Leveraging machine learning to hone precision meds targeting cancer backup genes

Cancer cells will stop at nothing to grow—right down to deleting sections of their DNA that contain growth suppression genes. In the process, they sometimes delete genes they need to regulate crucial metabolic pathways, requiring them to recruit backup genes, or paralog genes, to make up for the missing functionality.

Pinning down paralog genes generally requires tedious screenings that give limited information about the metabolic pathways they're regulating. Now, a team of researchers from the University of Michigan and Indiana University has used machine learning to streamline the process and add context that could make precision medicines more precise.

“This could revolutionize the precision medicine field because the drug targeting will only affect and kill cancer cells and spare the normal cells,” Deepak Nagrath, Ph.D., senior author of the study, said in a press release. “Most cancer drugs affect normal tissues and cells. However, our strategy allows specific targeting of cancer cells.”

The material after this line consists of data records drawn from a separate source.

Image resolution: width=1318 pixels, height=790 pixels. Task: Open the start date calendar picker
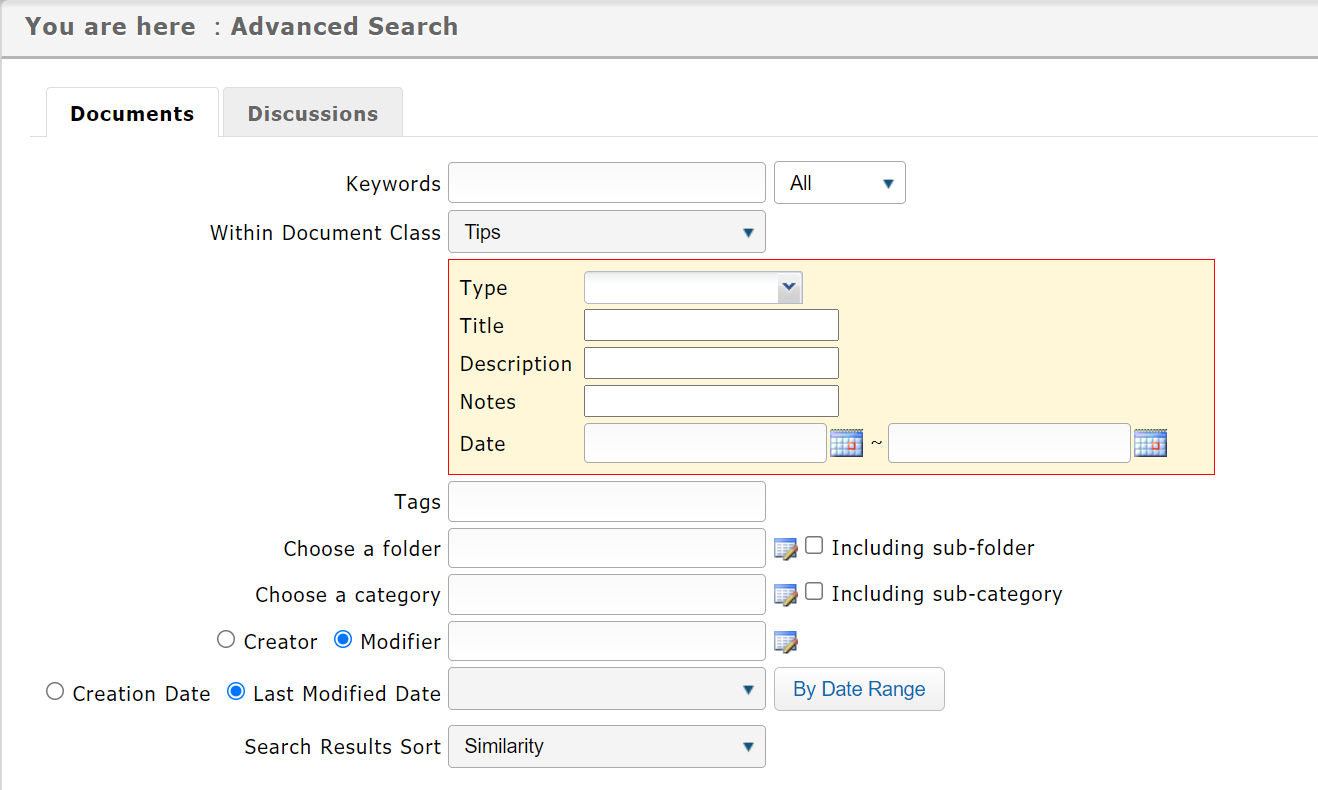coord(846,443)
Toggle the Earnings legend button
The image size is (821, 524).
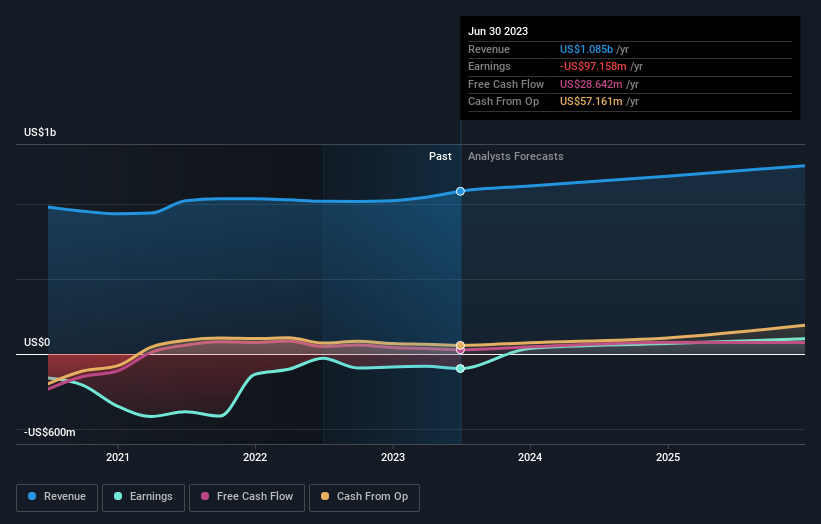(143, 497)
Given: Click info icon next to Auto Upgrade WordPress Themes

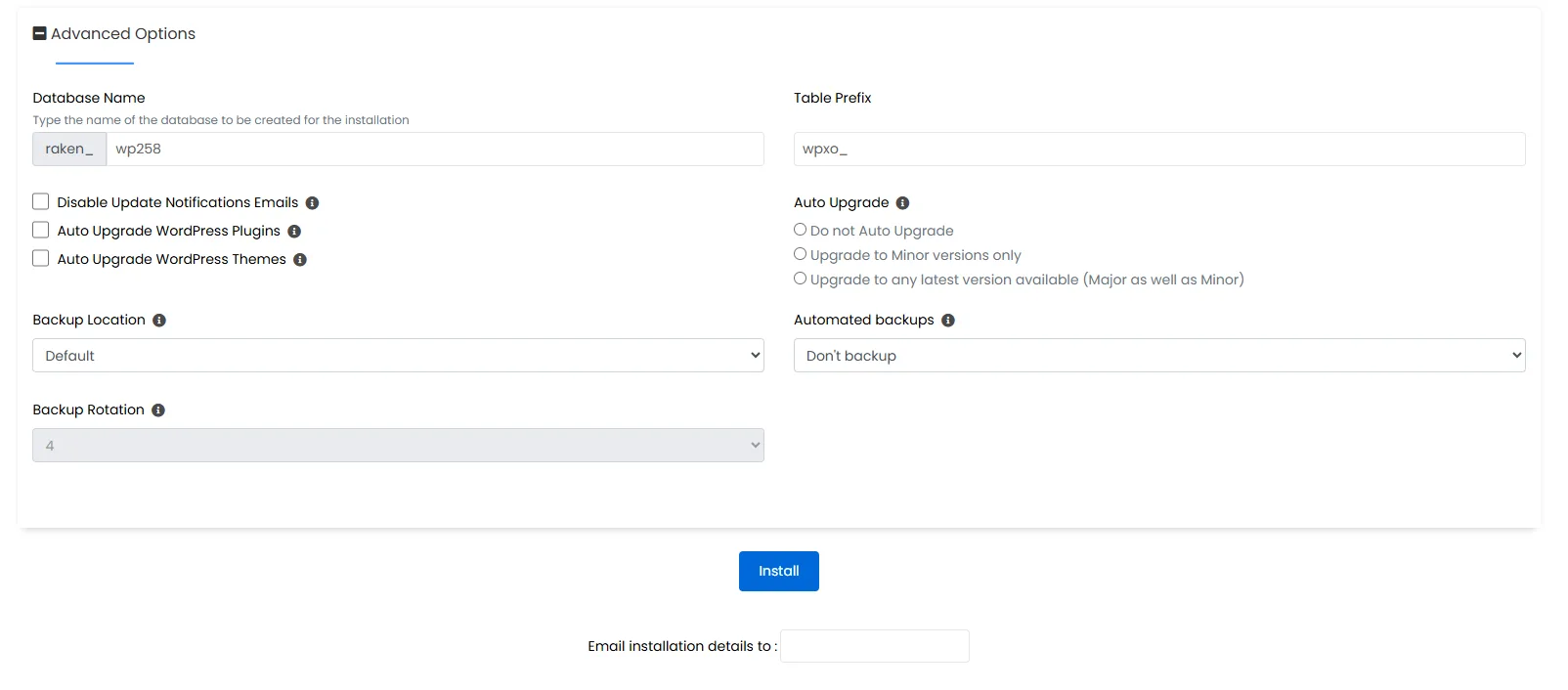Looking at the screenshot, I should tap(300, 260).
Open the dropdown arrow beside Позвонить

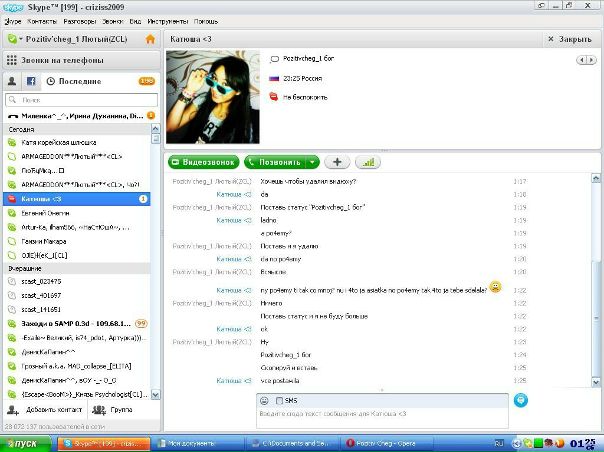(x=312, y=161)
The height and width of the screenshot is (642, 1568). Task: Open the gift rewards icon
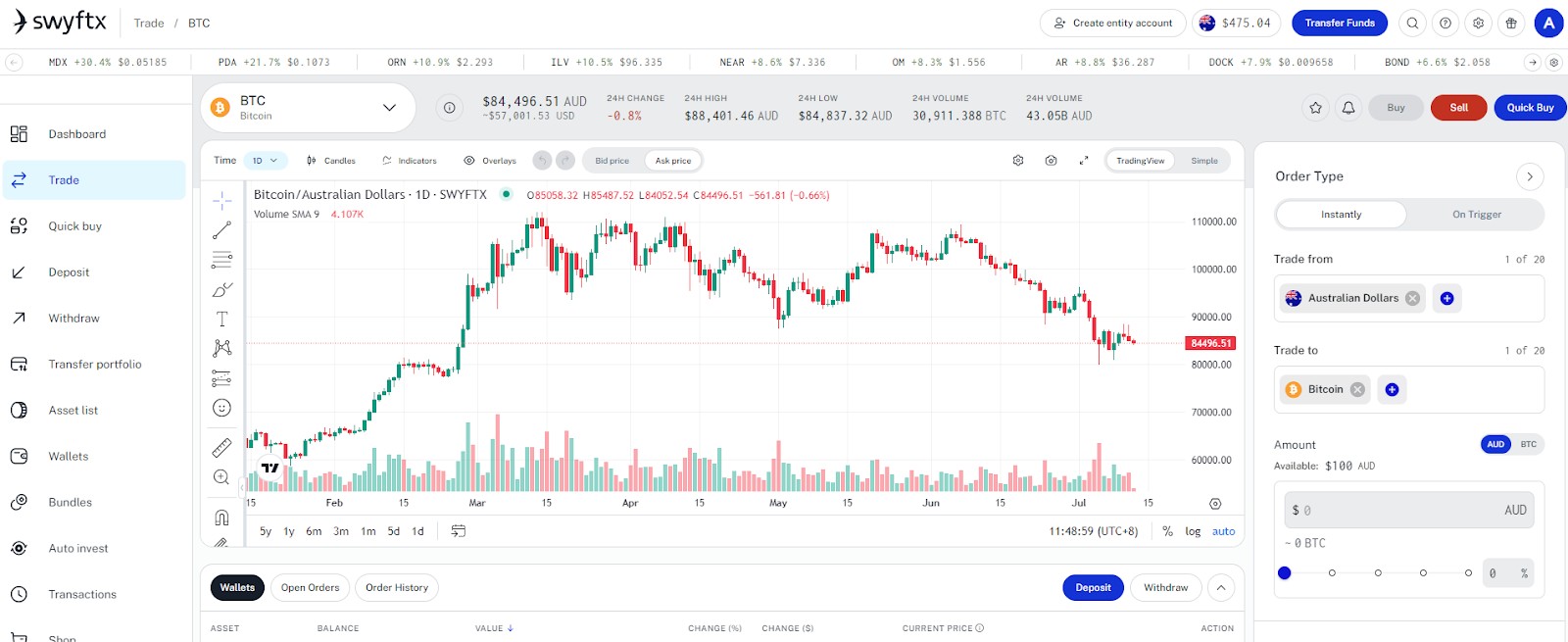point(1511,23)
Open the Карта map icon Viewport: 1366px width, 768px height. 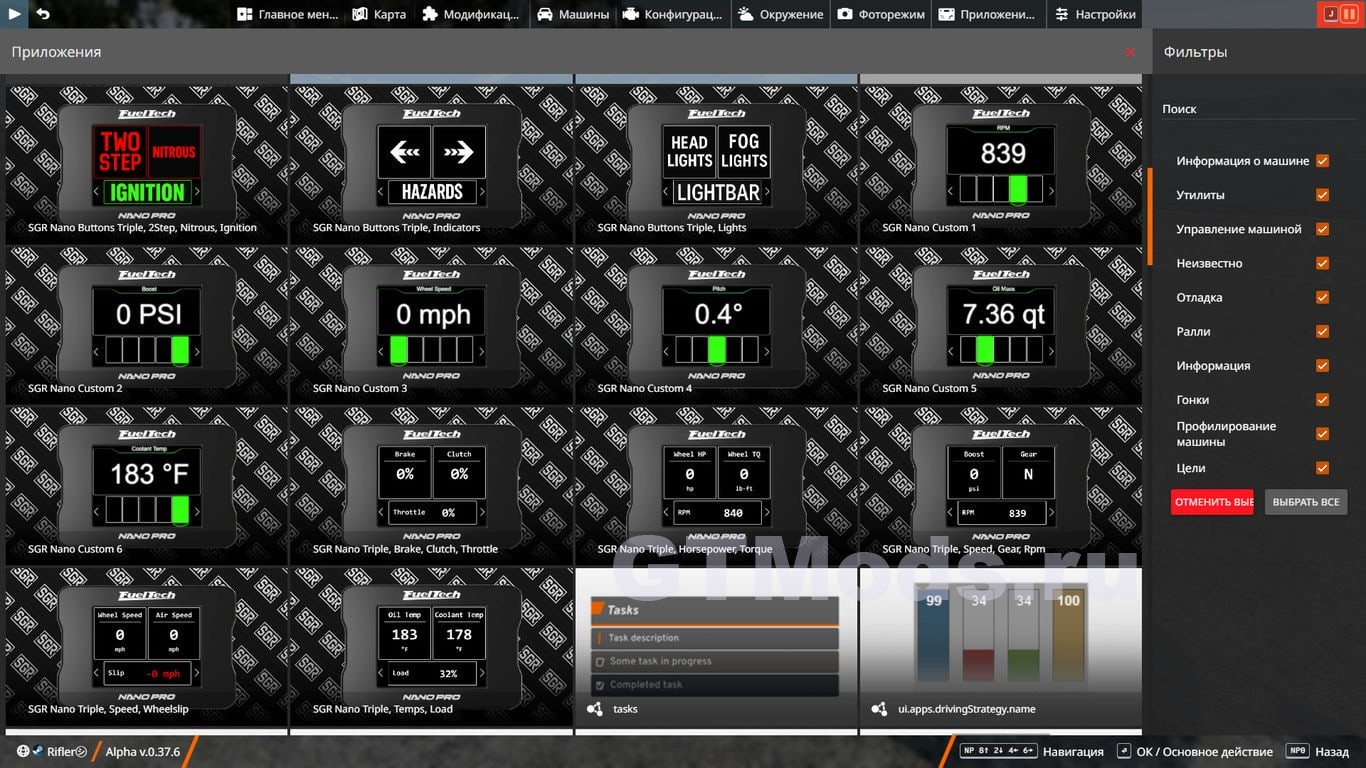click(360, 14)
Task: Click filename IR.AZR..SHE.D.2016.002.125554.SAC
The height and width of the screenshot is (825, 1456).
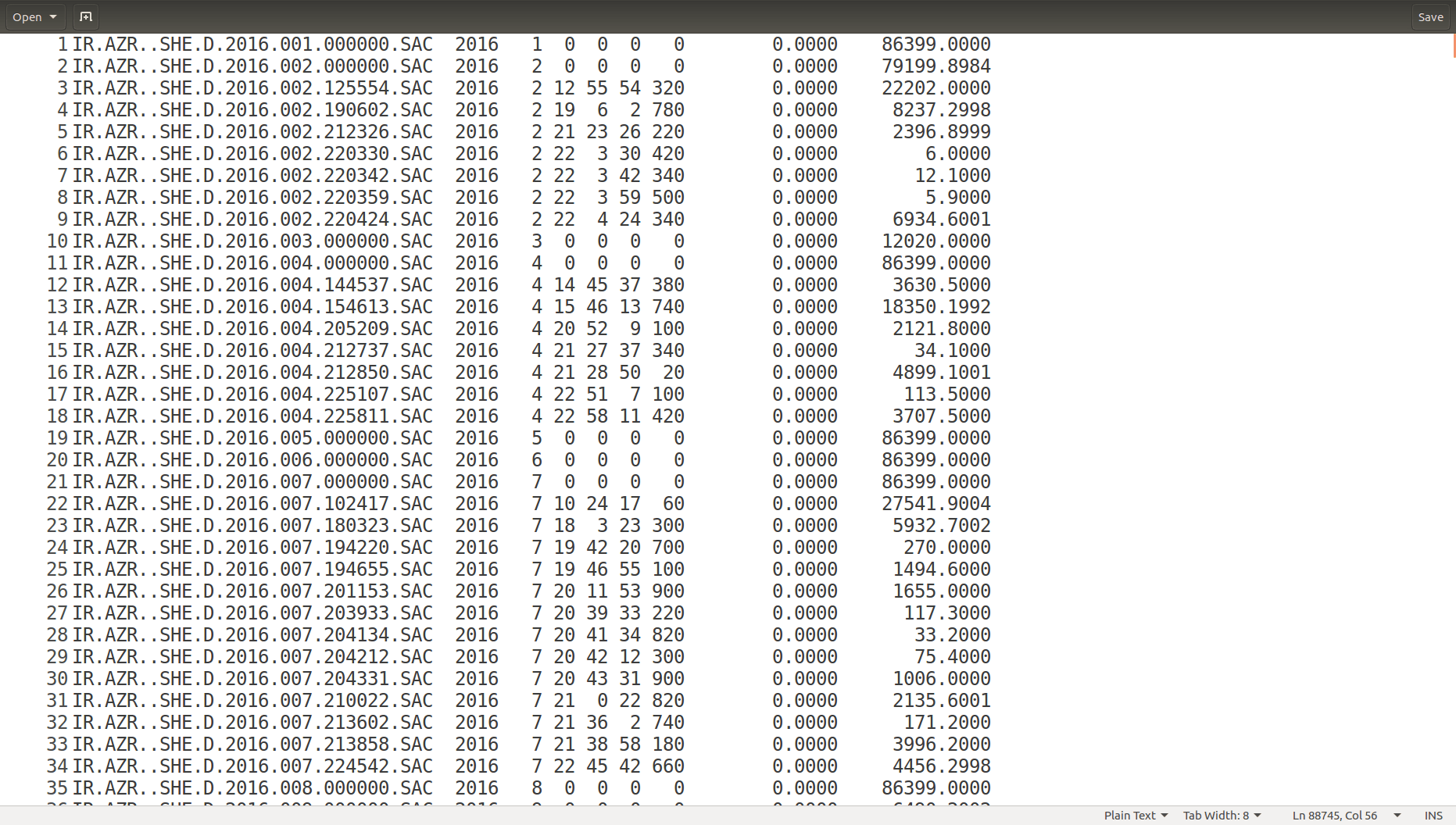Action: [x=252, y=88]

In their study, published Sept. 21 in Nature Metabolism, the researchers described how they used a machine learning approach called collateral lethal genes identification via metabolic fluxes, or CLIM, to identify paralog gene pairs and study cancer cell metabolism. This information is key to developing new, more effective therapies, first author Abhinav Achreja, Ph.D., explained in an interview.

“Our platform actually makes predictions based on the modeling of the metabolism,” Achreja said. “When it's making predictions about whether different genes interact, it’s already answering the question to why the link between them exists in the first place.”

The researchers' lab has long studied metabolic processes in ovarian cancer. While doing some data mining to find a good case study for their algorithm, they noticed that one gene in ovarian cancer cells, UQCR11, was often deleted alongside a growth suppressor gene. UQCR11 plays an important role in cell respiration; if the cells were still surviving, it meant they must be making up for its function elsewhere. 

With the help of CLIM, the scientists pinned down the cells' Plan B. Deleting UQCR11 upregulated the activity of a gene called MTHFD2, which was supplying the necessary components for cell respiration in its absence.

A series of cell culture experiments and animal testing backed up the algorithm's results. Inhibiting MTHFD2 in cells without UQCR11 had profound effects on cell metabolism. Transplanting ovarian cancer cells in which MTHFD2 was knocked down into mice where UQCR11 was also deleted led to cancer remission.  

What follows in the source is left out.